Package 'applicable'

Title: A Compilation of Applicability Domain Methods
Description: A modeling package compiling applicability domain methods in R. It combines different methods to measure the amount of extrapolation new samples can have from the training set. See Netzeva et al (2005) <doi:10.1177/026119290503300209> for an overview of applicability domains.
Authors: Marly Gotti [aut, cre], Max Kuhn [aut], Posit Software, PBC [cph, fnd]
Maintainer: Marly Gotti <[email protected]>
License: MIT + file LICENSE
Version: 0.0.1.1
Built: 2024-09-17 04:58:24 UTC
Source: https://github.com/tidymodels/applicable

Help Index


Recent Ames Iowa Houses

Description

More data related to the set described by De Cock (2011) where data where data were recorded for 2,930 properties in Ames IA.

Details

This data sets includes three more properties added since the original reference. There are less fields in this data set; only those that could be transcribed from the assessor's office were included.

Value

ames_new

a tibble

Source

De Cock, D. (2011). "Ames, Iowa: Alternative to the Boston Housing Data as an End of Semester Regression Project," Journal of Statistics Education, Volume 19, Number 3.

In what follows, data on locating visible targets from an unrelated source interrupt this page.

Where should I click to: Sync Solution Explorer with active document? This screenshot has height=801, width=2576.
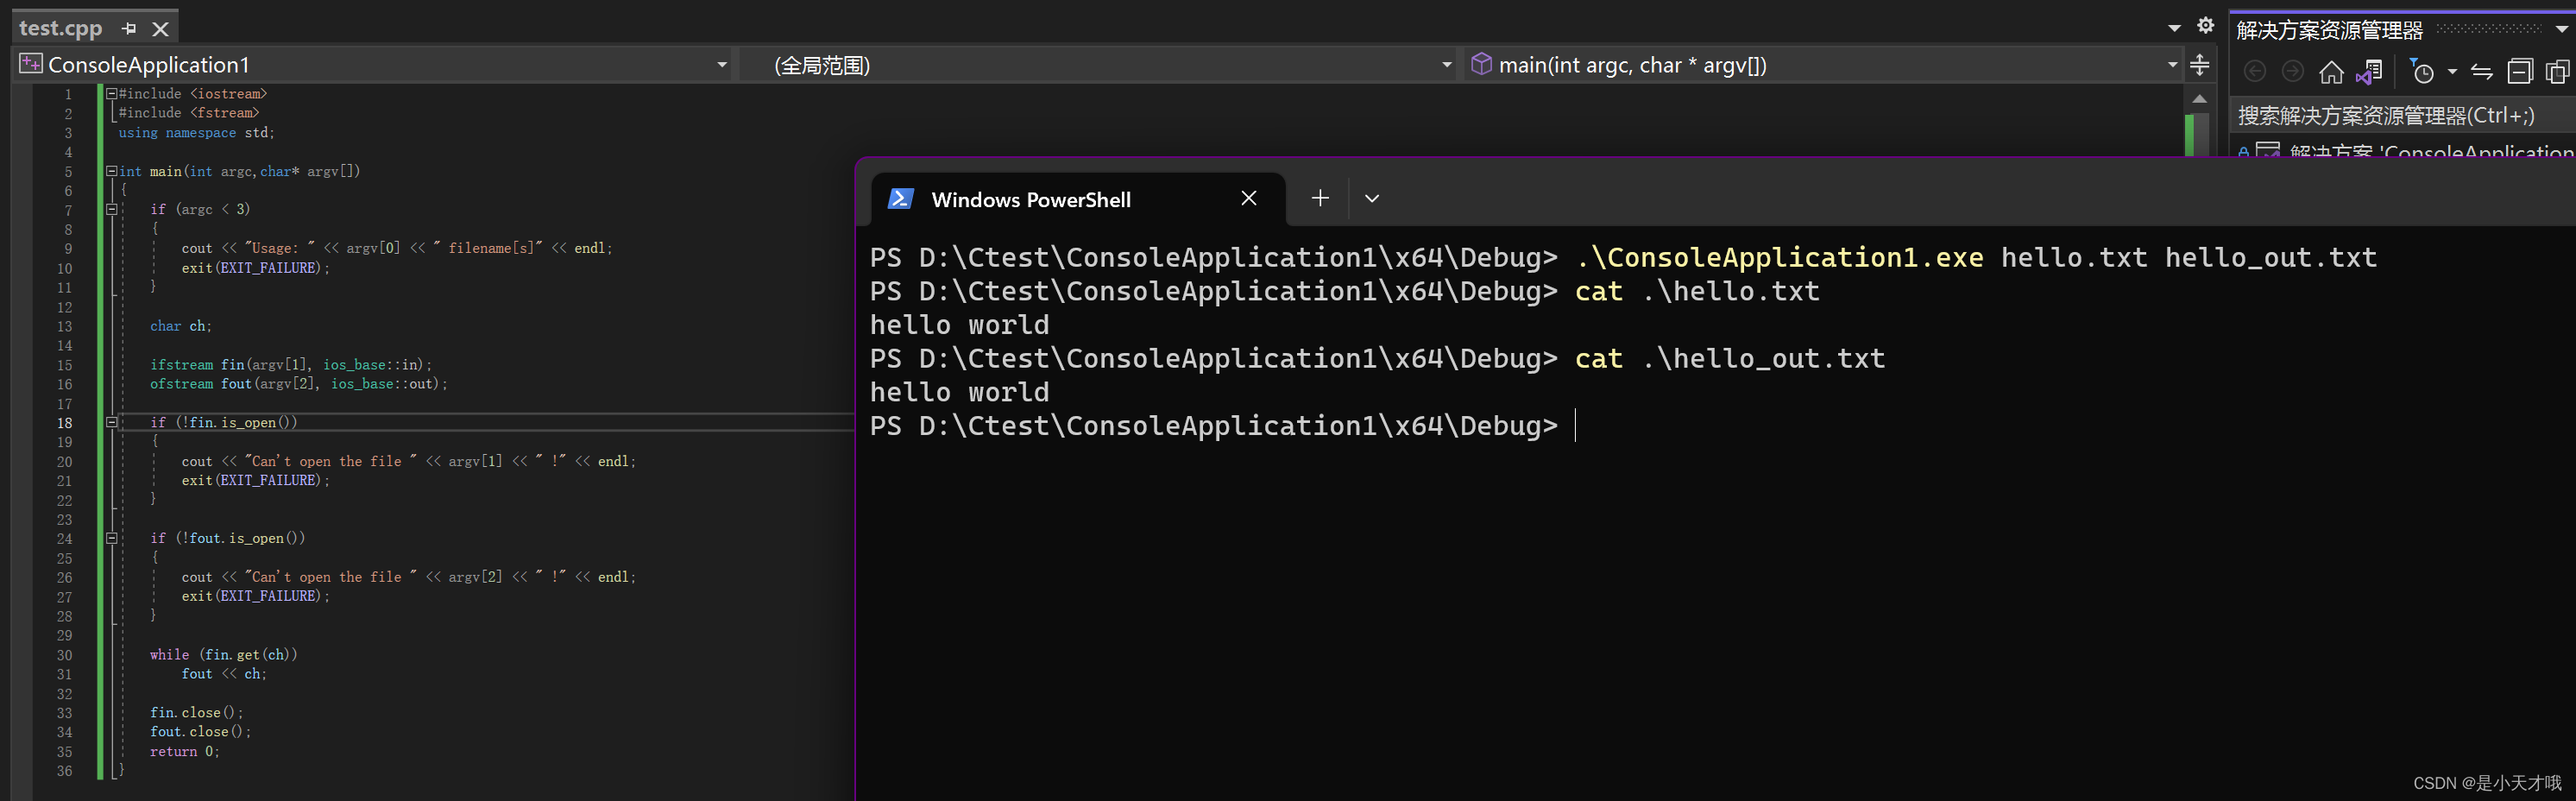click(2481, 71)
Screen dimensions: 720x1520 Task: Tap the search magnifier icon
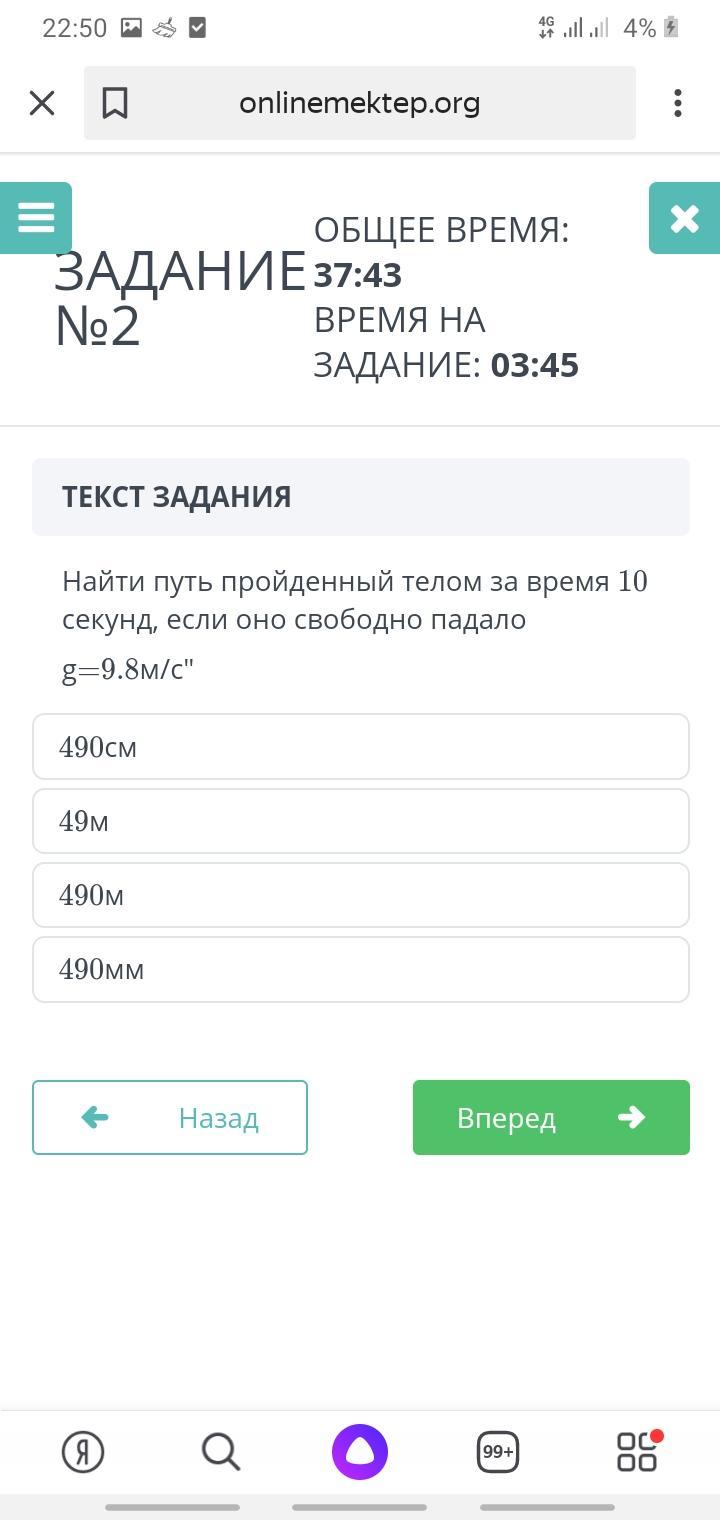point(221,1452)
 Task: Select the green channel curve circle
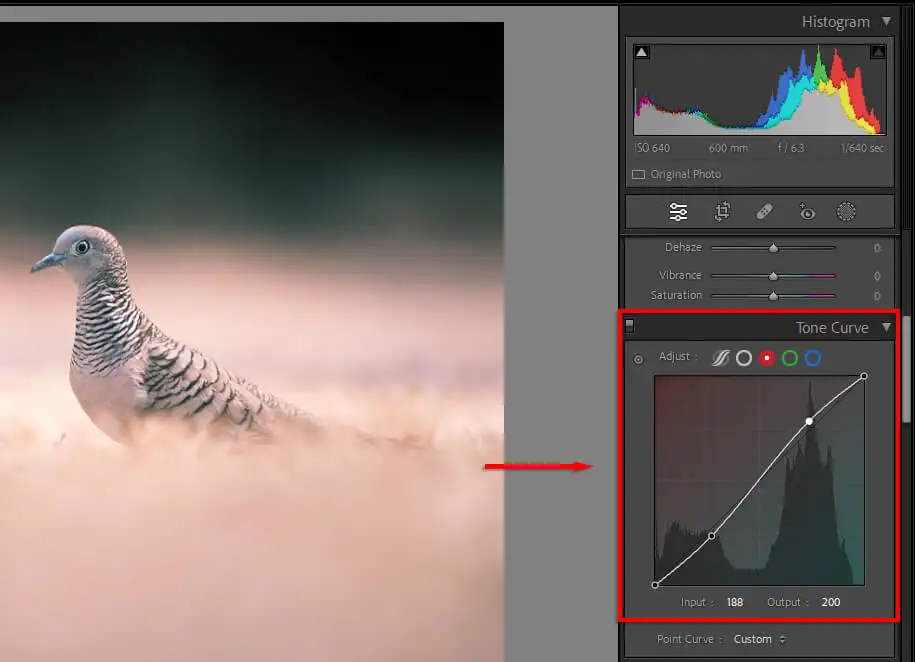(x=790, y=358)
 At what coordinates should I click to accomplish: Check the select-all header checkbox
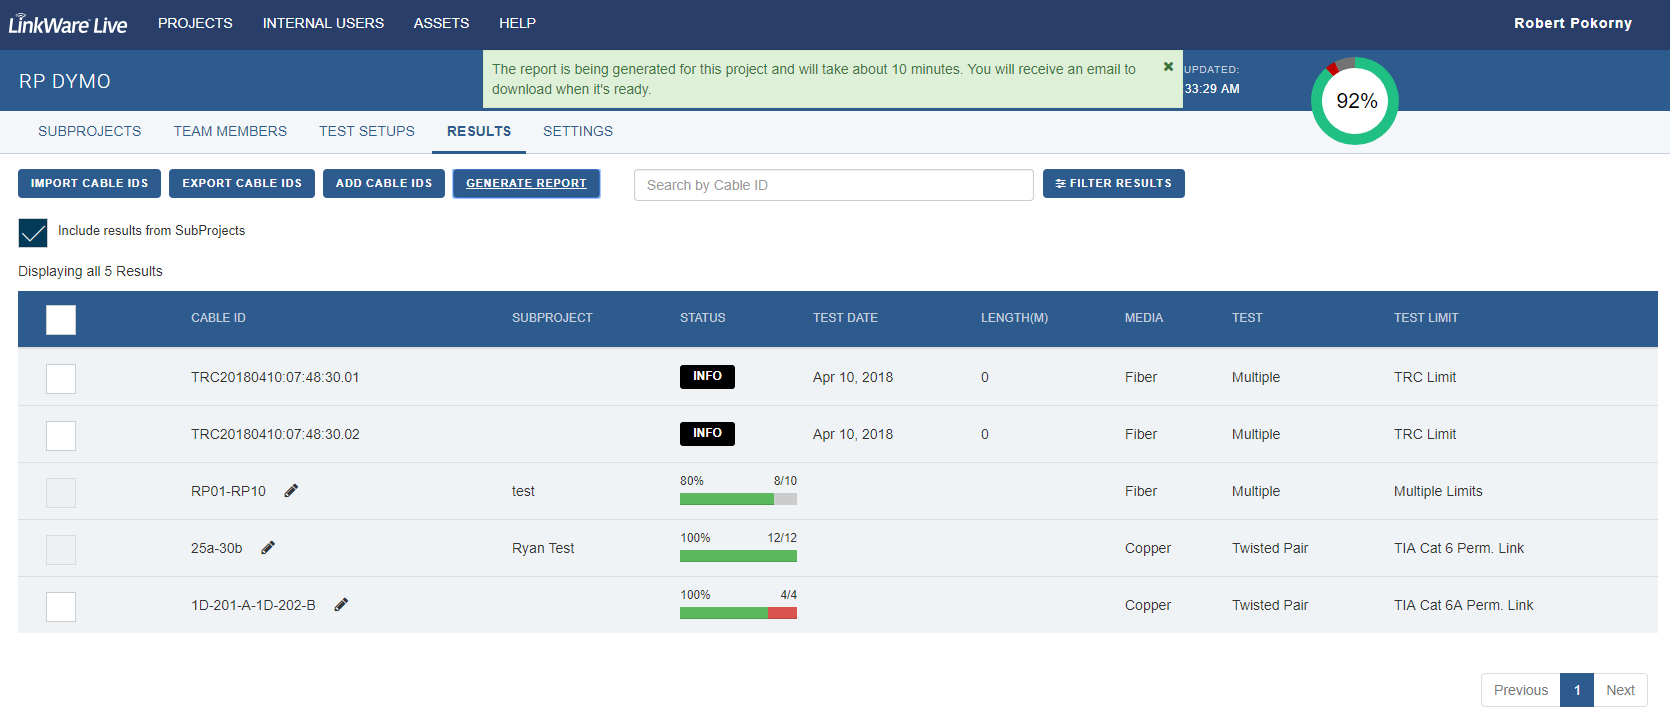61,320
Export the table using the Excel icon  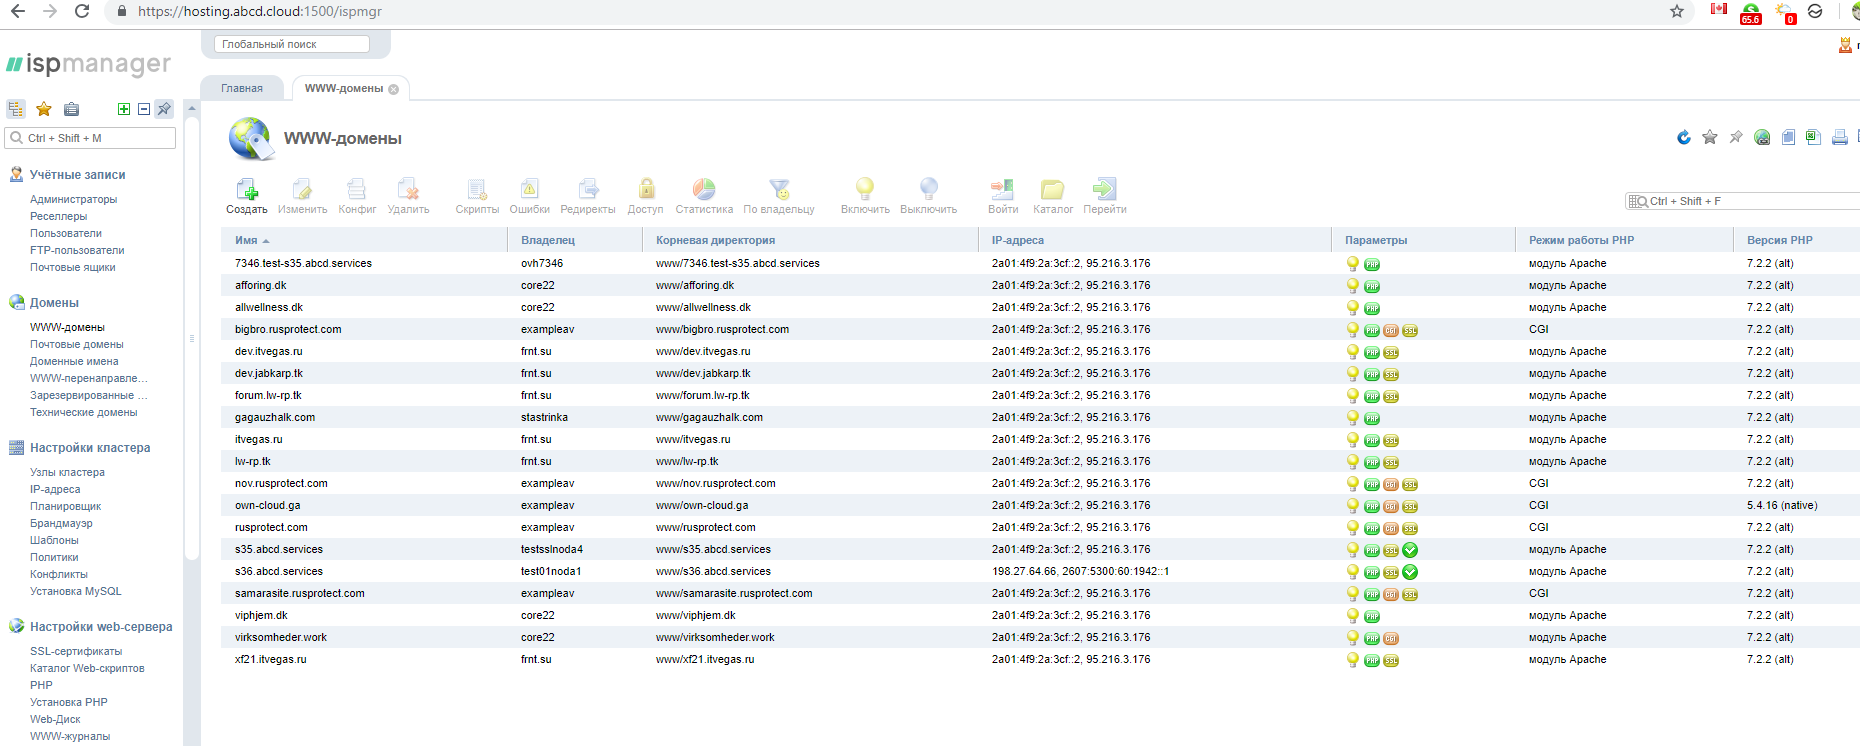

https://www.cityofames.org/government/departments-divisions-a-h/city-assessor

http://jse.amstat.org/v19n3/decock/DataDocumentation.txt

http://jse.amstat.org/v19n3/decock.pdf


Fit a apd_hat_values

Description

apd_hat_values() fits a model.

Usage

apd_hat_values(x, ...)

## Default S3 method:
apd_hat_values(x, ...)

## S3 method for class 'data.frame'
apd_hat_values(x, ...)

## S3 method for class 'matrix'
apd_hat_values(x, ...)

## S3 method for class 'formula'
apd_hat_values(formula, data, ...)

## S3 method for class 'recipe'
apd_hat_values(x, data, ...)

Arguments

x

Depending on the context:

  • A data frame of predictors.

  • A matrix of predictors.

  • A recipe specifying a set of preprocessing steps created from recipes::recipe().

...

Not currently used, but required for extensibility.

formula

A formula specifying the predictor terms on the right-hand side. No outcome should be specified.

data

When a recipe or formula is used, data is specified as:

  • A data frame containing the predictors.

Value

A apd_hat_values object.

Examples

predictors <- mtcars[, -1]

# Data frame interface
mod <- apd_hat_values(predictors)

# Formula interface
mod2 <- apd_hat_values(mpg ~ ., mtcars)

# Recipes interface
library(recipes)
rec <- recipe(mpg ~ ., mtcars)
rec <- step_log(rec, disp)
mod3 <- apd_hat_values(rec, mtcars)

Fit a apd_pca

Description

apd_pca() fits a model.

Usage

apd_pca(x, ...)

## Default S3 method:
apd_pca(x, ...)

## S3 method for class 'data.frame'
apd_pca(x, threshold = 0.95, ...)

## S3 method for class 'matrix'
apd_pca(x, threshold = 0.95, ...)

## S3 method for class 'formula'
apd_pca(formula, data, threshold = 0.95, ...)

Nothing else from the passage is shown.